Right now, millions of consumers are waiting to see if they have a job next month or next week before committing themselves to spending more money that they have not yet earned. At the same time the lenders are wary of putting out the funds for consumers to use because they do not want to increase their loss exposure when the credit card payments fall behind and many customers will choose bankruptcy to settle their accounts. There is a bottom line fact at play in all of this. That fact is that all the income (earned or otherwise received) of all the employees in America does not add up to enough money to buy all the stuff that the manufacturers and service providers need to buy in order to keep the economy vibrant.
Consumers are not making discretionary purchases because they are using their remaining incomes to pay for necessities and they are a bit wiser about using credit to finance their lifestyles.
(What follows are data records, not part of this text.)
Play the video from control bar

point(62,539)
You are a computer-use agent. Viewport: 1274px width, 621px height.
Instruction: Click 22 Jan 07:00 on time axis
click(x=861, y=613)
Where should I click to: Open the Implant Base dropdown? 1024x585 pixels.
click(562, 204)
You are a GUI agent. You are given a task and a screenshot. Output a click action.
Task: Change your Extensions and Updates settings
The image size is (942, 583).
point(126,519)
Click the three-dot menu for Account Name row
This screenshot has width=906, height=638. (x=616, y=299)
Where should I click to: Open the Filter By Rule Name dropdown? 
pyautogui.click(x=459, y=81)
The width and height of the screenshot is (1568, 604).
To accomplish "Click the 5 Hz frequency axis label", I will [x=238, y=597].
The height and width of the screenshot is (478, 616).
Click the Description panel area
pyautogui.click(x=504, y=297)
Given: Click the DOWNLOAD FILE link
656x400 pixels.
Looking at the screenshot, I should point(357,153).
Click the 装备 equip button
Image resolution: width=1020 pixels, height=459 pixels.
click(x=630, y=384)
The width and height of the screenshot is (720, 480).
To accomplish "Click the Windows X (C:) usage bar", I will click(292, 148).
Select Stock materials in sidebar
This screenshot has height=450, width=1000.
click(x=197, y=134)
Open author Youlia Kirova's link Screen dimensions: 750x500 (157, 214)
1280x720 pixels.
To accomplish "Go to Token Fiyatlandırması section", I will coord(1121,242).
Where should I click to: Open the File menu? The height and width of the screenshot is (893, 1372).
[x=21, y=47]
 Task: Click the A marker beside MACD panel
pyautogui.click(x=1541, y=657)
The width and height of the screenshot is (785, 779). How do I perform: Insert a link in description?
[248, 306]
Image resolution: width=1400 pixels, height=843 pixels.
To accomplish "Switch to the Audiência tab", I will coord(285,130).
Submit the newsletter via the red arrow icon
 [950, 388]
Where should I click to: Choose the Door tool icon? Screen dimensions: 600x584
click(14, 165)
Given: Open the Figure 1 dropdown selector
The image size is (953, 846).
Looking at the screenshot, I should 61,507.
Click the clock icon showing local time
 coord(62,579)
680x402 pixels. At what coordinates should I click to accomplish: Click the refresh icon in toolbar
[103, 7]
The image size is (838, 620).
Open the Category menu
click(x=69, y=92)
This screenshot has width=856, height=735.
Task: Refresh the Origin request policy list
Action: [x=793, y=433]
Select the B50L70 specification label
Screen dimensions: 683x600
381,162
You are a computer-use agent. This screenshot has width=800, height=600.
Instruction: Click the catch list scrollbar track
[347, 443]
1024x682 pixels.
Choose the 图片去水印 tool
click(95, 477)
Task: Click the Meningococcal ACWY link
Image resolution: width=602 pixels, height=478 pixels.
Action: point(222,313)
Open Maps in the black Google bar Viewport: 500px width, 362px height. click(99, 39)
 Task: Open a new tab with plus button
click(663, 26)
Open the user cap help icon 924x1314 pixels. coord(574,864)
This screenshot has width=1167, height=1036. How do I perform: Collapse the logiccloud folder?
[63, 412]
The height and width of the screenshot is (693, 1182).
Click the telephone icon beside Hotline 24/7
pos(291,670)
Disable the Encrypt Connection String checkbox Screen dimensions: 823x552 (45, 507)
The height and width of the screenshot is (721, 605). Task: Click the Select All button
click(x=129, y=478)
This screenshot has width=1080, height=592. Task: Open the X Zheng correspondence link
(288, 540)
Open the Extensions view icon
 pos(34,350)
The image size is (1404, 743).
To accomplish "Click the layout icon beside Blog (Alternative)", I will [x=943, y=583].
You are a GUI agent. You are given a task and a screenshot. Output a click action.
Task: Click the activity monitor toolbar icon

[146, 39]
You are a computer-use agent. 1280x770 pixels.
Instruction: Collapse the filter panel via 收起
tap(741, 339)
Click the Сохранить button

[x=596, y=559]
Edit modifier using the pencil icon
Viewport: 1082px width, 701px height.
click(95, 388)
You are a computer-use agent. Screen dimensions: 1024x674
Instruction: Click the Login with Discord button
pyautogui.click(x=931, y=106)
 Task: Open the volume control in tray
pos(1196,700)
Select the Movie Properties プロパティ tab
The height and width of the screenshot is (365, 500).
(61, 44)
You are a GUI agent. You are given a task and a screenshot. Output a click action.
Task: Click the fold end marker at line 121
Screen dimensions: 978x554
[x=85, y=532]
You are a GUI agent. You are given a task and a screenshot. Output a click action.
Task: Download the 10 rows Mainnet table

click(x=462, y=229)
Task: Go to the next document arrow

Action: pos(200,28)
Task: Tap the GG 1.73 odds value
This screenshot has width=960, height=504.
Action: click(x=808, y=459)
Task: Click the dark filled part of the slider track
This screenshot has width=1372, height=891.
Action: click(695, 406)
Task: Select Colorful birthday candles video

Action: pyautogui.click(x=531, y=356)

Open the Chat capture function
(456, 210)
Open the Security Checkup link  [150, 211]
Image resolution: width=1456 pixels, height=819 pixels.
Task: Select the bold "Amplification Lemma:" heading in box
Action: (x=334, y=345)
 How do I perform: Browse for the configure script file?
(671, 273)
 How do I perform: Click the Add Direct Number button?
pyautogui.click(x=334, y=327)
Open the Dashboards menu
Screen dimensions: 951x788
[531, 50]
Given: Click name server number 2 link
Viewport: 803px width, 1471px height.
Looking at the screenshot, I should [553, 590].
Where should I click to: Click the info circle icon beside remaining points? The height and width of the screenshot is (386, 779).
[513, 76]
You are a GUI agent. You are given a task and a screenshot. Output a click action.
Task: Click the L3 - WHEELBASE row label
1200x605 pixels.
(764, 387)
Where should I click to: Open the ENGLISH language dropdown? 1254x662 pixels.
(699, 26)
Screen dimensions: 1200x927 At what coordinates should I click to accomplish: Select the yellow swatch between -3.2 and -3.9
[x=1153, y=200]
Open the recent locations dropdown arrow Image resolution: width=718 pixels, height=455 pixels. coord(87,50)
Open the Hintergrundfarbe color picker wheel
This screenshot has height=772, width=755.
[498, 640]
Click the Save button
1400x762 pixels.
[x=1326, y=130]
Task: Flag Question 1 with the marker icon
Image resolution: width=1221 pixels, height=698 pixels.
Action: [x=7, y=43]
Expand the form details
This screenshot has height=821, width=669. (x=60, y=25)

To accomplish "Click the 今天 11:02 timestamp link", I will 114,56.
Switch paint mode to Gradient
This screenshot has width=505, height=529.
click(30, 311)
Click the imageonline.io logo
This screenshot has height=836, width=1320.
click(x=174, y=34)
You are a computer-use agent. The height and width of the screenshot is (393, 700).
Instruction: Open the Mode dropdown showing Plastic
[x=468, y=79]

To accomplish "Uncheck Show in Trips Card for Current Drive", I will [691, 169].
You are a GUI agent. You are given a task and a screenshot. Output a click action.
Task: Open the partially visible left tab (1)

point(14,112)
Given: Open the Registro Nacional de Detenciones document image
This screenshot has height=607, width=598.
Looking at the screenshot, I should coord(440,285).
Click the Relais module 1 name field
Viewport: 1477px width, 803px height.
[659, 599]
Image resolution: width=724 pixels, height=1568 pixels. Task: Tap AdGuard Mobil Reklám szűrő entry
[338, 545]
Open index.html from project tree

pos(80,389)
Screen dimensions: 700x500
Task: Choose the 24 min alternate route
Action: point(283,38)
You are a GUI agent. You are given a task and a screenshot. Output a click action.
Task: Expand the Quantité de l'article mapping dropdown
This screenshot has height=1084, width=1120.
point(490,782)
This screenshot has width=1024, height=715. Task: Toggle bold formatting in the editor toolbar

Real buying power of the aggregate population of the US declined over the years as the total outstanding credit levels increased. While the US population grew by a few more millions, hundreds of thousands of well paying jobs evaporated as the manufacturing sector relocated to more conducive lands with hungry workers who could live on a lower pay level. Some of those jobs were replaced with the low wage variety where immigrant labor, unskilled citizens and those who are new to the labor market could earn enough to be considered employed but not so much as to be able to pay for everything that is necessary for quality life in the United States. Hence some in some families two wage earners holding three distinct jobs were necessary to supplement their TANF, Food Stamps and WIC payments to make ends meet.
These families were not typically the ones who were mortgaging their dwellings for a few more dollars now in anticipation of future earnings.
Part of the dynamics of the free market economy is that some people do not have to provide their labor for their incomes. Instead they derive a few cents on other people’s money transactions. They receive interest on the mortgages, interest on the balances carried by credit cards. They buy and sell paper that represents natural gas, coal and electricity that the families buy to heat their homes. They buy and sell paper that represents crude oil that is refined into gasoline so people can drive to work, the grocery stores, the doctor’s office and everywhere else. Every dollar that is derived from those activities was paid by someone who earned far less. While this process is a natural and necessary one, when too many people get into the same game the benign character of the game becomes malignant. At some point the consumers of the commodities suffer to keep up with and pay the costs while the providers recline in comfort.
ExxonMobil earned record profits of tens of billions in the year ending Oct 2008, those profits computed to a 15% return on the stock price of $75.00 per share. Everyone who owns any mutual fund would like to have such an annual return on his or her investments. The reality though is that many of the stockholders in ExxonMobil paid $10.00 or less for their original investments many years ago. At $10.00 per share the $2.83 quarterly dividend makes a 113% return on investment. The billions of dollars in annual profits directly relate to cold families in the winter months.
With our markets measuring its performance in shareholder profits, its efficiency in keeping production costs as low as possible, there is too much room for suffering out of sight of the board room where financial decisions are made.